Sequence and transcript analysis of macronuclear histone H2B genes from Euplotes crassus.

Two 1.5-kb macronuclear chromosomes bearing histone H2B genes from the ciliated protozoan Euplotes crassus were cloned and sequenced. Although the noncoding sequences on these macronuclear chromosomes are very different, the genes encode an identical 113-aa histone H2B protein that has a shortened N-terminus and a highly conserved C-terminus relative to histone H2B proteins in other organisms. Primer extension was used to determine the transcription start points. Northern analysis shows that the abundance of H2B mRNA changes relative to DNA replication periods during the sexual phase of the life cycle. Analysis of 3' RACE products indicates that the H2B genes are coexpressed.

An unusual histone H3 specific for early macronuclear development in Euplotes crassus.

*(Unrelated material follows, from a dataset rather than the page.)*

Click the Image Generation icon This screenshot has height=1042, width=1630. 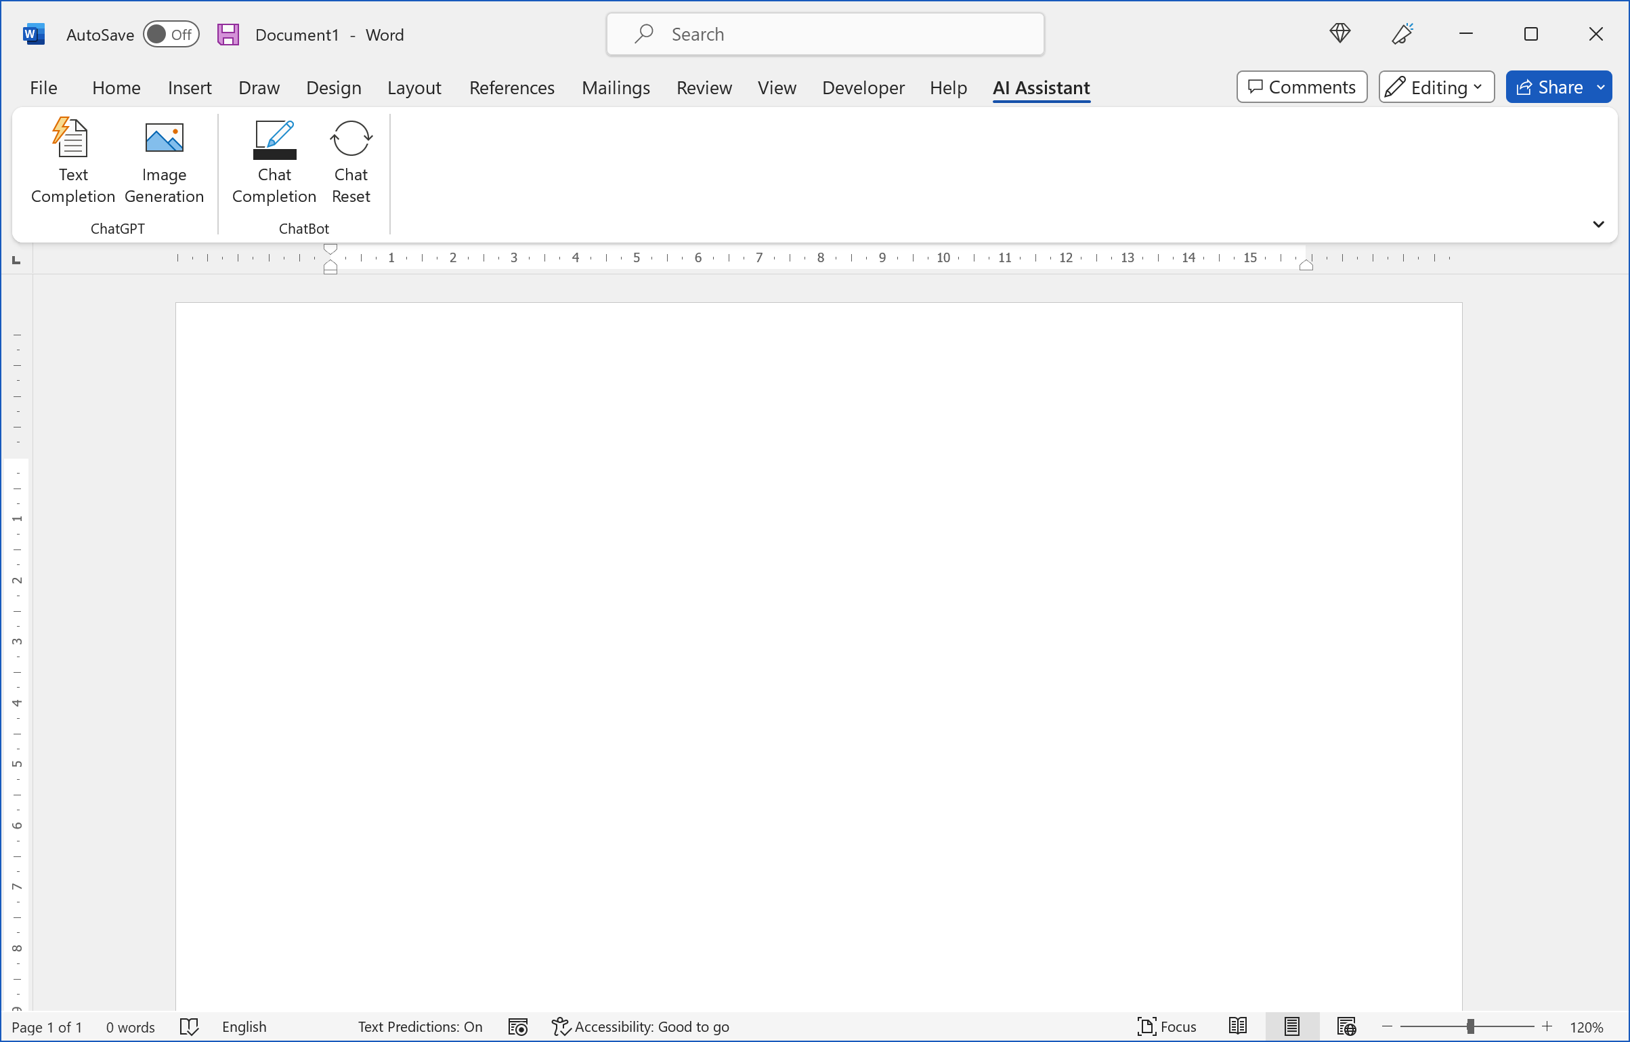pos(164,139)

Characterization of the histone H3 genes of the ciliated protozoan Euplotes crassus indicates that one gene functions only during the sexual phase of the life cycle. Maximum expression of this gene, as judged by transcript accumulation, correlates with DNA replications leading to polytenization of the micronuclear chromosomes before massive DNA elimination, which produces a transcriptionally active macronucleus. Transcripts of the other gene accumulate primarily during vegetative growth and in the sexual phase of the life cycle during replication phases not related to polytenization. Although both histone H3 genes encode proteins that are fairly divergent in sequence at the amino terminus, the meiotic/polytene-specific histone H3 contains two insertions in the amino terminus that increase the size of the protein by 15 amino acids. Analysis of micrococcal nuclease digests of chromatin using hybridization probes specific for micronuclear vs. macronuclear sequences indicates that a change in nucleosomal spacing correlates with the maximal expression of the meiotic/polytene-specific histone H3 gene. Thus, we surmise that this unusual histone H3 may play a key role in targeting DNA sequences for either transcriptional activation and retention in the macronucleus or heterochromatization and elimination.

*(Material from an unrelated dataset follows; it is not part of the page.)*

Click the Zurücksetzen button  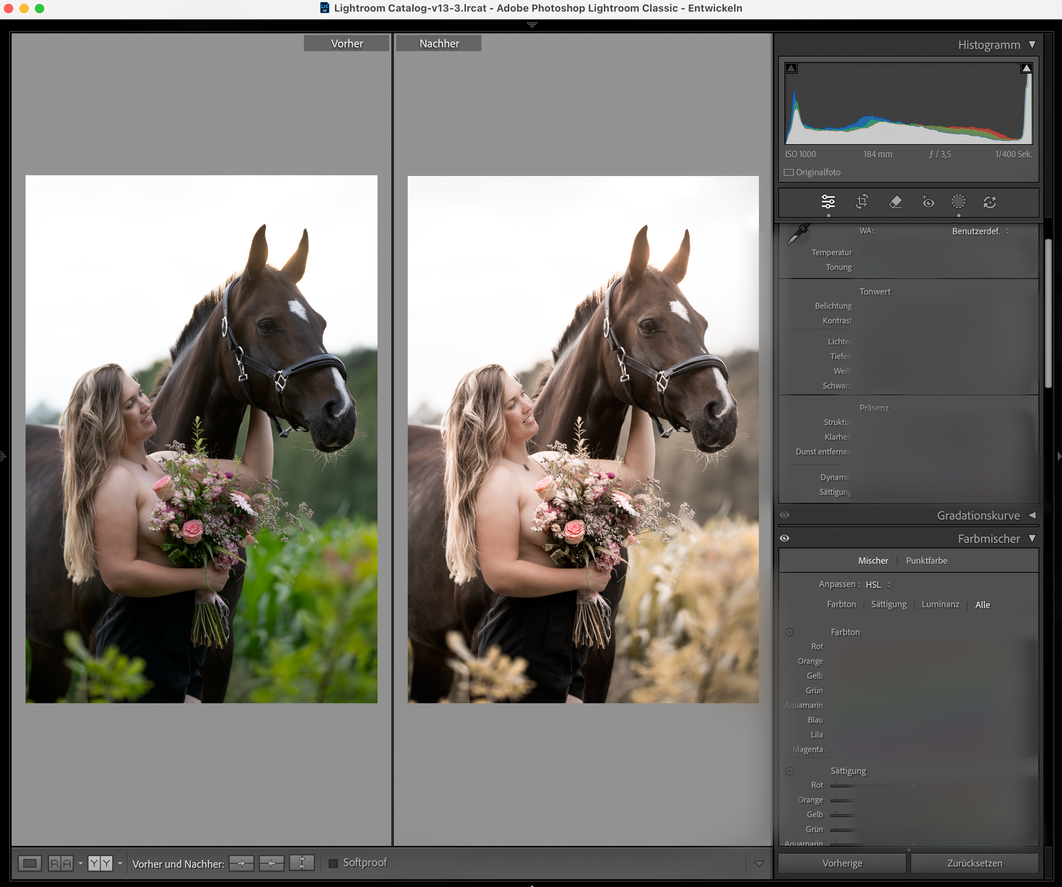975,863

Differential replication and DNA elimination in the polytene chromosomes of Euplotes crassus.

The transposon-like Tec elements of Euplotes crassus are precisely excised during formation of polytene chromosomes in the developing macronucleus. To determine whether all Tec elements exhibit identical developmental timing of excision, we used polymerase chain reaction to visualize amplification and diminution at numerous randomly selected Tec insertion sites. Two classes of sites are evident. Early replicating sites show one or more rounds of amplification and diminution (corresponding to excision) and frequently occur within macronuclear-destined sequences. Late replicating sites do not undergo diminution until chromosome fragmentation and are predominantly associated with eliminated sequences. We conclude that the previously described clustering of macro-nuclear-destined sequences in the micronuclear genome allows for their differential replication at the polytene stage and results in targeting of these sequences for transcriptional activation and highly specific deletion and chromosome fragmentation processes.